PROBLEM REQUIREMENTS
Recast the data below, from the line containing "You are a computer-use agent. Image resolution: width=1480" through the line containing "tap(33, 19)", as a Markdown table with the columns Row and Text, skipping any blank lines.
# # # # # # #
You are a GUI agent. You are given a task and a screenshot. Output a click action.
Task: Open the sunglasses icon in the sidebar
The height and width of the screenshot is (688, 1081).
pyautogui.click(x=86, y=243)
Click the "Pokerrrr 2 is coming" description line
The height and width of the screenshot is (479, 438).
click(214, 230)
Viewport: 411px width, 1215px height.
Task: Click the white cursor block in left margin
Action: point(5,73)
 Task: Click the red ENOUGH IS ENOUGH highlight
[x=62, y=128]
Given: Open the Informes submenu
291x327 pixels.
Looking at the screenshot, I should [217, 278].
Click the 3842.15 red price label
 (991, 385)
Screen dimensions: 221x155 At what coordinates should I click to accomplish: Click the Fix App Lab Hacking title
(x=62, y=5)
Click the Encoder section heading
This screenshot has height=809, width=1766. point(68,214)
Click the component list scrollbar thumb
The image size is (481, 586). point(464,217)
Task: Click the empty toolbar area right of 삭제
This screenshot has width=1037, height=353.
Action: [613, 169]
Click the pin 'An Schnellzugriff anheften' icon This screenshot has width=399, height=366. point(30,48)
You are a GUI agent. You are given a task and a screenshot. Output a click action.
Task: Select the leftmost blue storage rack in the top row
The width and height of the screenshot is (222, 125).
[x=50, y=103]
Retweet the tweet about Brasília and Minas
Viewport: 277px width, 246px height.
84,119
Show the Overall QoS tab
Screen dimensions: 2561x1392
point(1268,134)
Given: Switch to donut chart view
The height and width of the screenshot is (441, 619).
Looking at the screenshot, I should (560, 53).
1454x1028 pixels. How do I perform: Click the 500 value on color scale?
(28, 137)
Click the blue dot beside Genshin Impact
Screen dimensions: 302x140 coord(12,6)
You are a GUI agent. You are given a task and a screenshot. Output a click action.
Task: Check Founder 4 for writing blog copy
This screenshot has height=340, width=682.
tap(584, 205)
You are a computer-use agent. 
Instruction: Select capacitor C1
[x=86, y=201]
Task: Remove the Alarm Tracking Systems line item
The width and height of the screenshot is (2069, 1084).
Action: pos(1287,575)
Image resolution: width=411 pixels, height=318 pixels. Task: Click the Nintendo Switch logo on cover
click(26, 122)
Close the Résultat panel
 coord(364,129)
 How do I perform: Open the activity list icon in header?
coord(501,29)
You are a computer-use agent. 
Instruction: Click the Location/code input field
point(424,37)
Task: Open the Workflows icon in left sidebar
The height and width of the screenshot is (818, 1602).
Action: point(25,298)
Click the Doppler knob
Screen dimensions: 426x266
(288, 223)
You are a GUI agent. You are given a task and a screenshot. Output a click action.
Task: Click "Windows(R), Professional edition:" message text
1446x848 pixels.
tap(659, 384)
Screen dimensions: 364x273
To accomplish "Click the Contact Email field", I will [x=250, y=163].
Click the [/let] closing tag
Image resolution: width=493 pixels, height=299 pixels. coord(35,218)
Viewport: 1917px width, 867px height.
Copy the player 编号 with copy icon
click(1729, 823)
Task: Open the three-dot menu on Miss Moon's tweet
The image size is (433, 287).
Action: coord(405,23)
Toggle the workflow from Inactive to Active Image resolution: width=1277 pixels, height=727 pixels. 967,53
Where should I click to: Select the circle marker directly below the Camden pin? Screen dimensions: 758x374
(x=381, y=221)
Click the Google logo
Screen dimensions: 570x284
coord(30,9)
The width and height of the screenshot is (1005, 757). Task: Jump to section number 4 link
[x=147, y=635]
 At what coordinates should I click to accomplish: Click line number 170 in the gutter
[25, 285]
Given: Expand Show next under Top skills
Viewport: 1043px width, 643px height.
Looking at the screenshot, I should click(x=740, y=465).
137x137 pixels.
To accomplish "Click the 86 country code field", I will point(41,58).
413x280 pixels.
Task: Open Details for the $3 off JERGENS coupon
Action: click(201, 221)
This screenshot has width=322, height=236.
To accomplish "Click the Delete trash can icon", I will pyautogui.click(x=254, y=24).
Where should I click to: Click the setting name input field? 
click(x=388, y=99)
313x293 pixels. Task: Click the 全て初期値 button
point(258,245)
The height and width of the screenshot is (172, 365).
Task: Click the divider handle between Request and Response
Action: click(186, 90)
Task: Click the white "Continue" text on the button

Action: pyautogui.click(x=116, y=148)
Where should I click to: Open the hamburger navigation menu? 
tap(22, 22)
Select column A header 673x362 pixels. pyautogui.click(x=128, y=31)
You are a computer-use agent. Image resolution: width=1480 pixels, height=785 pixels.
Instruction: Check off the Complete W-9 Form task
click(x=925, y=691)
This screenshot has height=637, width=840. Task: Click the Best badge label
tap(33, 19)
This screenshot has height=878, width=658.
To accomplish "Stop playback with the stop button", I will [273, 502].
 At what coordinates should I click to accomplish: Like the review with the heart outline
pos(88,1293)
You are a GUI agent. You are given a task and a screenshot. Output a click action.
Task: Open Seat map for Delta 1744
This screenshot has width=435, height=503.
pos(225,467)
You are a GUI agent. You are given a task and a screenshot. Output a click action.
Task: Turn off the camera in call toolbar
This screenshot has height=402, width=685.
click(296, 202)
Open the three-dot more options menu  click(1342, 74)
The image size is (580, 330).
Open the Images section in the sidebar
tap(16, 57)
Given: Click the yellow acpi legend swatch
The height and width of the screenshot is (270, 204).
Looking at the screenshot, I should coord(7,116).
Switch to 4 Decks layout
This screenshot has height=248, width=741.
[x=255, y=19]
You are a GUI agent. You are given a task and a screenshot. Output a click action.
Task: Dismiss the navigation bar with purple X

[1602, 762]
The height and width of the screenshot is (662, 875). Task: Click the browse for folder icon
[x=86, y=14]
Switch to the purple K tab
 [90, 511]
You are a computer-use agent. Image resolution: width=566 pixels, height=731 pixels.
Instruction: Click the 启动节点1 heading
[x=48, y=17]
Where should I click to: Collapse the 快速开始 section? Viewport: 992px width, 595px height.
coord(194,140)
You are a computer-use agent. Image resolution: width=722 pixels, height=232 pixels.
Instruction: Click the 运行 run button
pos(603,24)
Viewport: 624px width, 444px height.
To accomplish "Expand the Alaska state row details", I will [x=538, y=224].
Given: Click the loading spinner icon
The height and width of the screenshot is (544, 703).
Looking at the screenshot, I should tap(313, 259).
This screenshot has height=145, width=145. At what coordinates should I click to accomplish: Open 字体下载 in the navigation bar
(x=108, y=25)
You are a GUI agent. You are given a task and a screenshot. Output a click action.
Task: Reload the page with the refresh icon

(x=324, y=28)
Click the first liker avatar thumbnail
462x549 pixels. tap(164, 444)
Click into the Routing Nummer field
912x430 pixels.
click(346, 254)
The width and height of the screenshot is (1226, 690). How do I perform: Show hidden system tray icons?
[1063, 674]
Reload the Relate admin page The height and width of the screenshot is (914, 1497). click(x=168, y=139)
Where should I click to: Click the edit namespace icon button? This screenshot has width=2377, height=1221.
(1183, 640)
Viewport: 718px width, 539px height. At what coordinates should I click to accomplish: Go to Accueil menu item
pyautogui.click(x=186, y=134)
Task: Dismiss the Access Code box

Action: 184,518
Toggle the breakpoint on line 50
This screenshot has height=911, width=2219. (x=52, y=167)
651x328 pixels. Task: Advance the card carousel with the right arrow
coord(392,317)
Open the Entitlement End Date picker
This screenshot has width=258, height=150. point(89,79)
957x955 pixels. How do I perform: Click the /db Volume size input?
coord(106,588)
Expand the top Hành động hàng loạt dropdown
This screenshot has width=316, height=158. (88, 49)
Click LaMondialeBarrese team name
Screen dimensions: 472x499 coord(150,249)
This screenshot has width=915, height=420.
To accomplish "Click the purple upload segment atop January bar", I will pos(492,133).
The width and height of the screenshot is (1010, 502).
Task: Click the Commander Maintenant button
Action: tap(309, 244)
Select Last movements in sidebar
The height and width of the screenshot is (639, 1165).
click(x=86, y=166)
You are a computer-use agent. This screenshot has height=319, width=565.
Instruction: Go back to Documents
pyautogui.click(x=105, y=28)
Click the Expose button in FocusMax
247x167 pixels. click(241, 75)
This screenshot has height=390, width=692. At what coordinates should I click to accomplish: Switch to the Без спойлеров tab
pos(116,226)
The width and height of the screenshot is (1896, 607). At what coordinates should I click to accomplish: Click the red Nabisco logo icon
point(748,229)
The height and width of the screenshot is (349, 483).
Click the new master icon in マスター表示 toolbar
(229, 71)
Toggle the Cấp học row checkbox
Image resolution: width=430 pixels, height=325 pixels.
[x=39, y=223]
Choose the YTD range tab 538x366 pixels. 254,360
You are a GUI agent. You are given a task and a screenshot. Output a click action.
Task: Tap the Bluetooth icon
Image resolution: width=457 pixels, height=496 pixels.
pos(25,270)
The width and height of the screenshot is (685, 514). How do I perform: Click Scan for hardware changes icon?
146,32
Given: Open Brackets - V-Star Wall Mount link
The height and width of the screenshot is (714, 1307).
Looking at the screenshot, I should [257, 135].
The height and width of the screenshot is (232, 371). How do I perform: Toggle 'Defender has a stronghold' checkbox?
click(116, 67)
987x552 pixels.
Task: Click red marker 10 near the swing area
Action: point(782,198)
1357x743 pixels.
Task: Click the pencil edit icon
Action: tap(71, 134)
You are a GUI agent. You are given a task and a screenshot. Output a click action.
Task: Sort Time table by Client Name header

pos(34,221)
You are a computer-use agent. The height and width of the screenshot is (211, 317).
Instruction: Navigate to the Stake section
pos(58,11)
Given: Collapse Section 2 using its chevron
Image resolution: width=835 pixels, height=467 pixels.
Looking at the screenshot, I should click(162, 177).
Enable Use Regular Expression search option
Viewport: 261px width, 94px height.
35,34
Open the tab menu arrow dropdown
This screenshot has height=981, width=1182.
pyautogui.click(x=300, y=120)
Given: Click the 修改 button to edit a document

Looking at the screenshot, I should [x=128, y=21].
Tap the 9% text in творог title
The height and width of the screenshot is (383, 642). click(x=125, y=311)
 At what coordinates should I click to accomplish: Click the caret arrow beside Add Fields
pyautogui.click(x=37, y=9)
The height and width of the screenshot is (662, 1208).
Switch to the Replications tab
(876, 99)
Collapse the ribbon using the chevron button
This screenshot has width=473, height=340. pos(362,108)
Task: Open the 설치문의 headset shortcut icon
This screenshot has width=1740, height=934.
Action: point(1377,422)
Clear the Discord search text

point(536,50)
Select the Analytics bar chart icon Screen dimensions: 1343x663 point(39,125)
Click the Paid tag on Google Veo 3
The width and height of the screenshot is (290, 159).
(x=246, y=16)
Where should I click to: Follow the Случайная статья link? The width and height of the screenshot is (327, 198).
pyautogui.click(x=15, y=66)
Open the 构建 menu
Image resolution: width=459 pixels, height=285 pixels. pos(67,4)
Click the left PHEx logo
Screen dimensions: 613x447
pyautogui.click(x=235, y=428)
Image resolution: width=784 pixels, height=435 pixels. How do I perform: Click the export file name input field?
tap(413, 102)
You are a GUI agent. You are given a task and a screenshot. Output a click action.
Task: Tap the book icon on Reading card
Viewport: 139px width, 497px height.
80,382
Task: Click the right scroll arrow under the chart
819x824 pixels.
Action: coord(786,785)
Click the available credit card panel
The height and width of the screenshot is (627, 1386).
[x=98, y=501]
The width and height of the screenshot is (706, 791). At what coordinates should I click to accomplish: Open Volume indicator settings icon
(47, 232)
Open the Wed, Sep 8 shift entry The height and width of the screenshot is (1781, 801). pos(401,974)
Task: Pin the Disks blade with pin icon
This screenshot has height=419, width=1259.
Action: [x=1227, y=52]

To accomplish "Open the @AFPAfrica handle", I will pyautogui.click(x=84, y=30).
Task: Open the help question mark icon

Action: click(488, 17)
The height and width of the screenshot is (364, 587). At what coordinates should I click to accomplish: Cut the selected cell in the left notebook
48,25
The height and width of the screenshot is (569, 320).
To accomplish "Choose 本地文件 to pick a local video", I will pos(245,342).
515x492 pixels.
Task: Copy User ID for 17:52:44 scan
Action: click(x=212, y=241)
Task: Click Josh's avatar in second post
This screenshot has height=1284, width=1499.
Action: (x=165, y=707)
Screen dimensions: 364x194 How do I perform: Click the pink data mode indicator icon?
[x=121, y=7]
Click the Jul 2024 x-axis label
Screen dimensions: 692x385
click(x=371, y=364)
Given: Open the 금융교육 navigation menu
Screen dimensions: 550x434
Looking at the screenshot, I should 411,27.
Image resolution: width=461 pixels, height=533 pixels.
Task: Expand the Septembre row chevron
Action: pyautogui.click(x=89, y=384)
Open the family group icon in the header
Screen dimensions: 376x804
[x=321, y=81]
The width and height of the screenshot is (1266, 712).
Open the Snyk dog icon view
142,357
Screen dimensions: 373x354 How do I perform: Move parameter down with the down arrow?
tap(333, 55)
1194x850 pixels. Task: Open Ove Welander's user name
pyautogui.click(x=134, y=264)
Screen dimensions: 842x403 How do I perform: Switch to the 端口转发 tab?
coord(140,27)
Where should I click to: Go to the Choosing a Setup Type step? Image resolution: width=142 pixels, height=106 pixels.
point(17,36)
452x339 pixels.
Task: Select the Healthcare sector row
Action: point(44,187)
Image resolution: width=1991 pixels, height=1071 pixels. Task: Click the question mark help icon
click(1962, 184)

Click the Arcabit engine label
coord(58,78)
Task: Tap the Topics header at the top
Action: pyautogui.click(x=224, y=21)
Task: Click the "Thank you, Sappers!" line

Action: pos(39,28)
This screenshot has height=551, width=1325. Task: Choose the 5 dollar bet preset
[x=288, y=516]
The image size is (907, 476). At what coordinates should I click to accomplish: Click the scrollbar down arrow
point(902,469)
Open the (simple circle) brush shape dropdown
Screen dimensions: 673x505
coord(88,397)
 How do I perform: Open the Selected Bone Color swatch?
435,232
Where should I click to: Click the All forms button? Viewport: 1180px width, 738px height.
# # # # # # #
TASK RESULT
| Row | Text |
|---|---|
| 1 | You are a computer-use agent. Image resolution: width=1480 pixels, height=785 pixels. |
| 2 | Instruction: Check off the Complete W-9 Form task |
| 3 | click(x=925, y=691) |
| 4 | This screenshot has height=637, width=840. Task: Click the Best badge label |
| 5 | tap(33, 19) |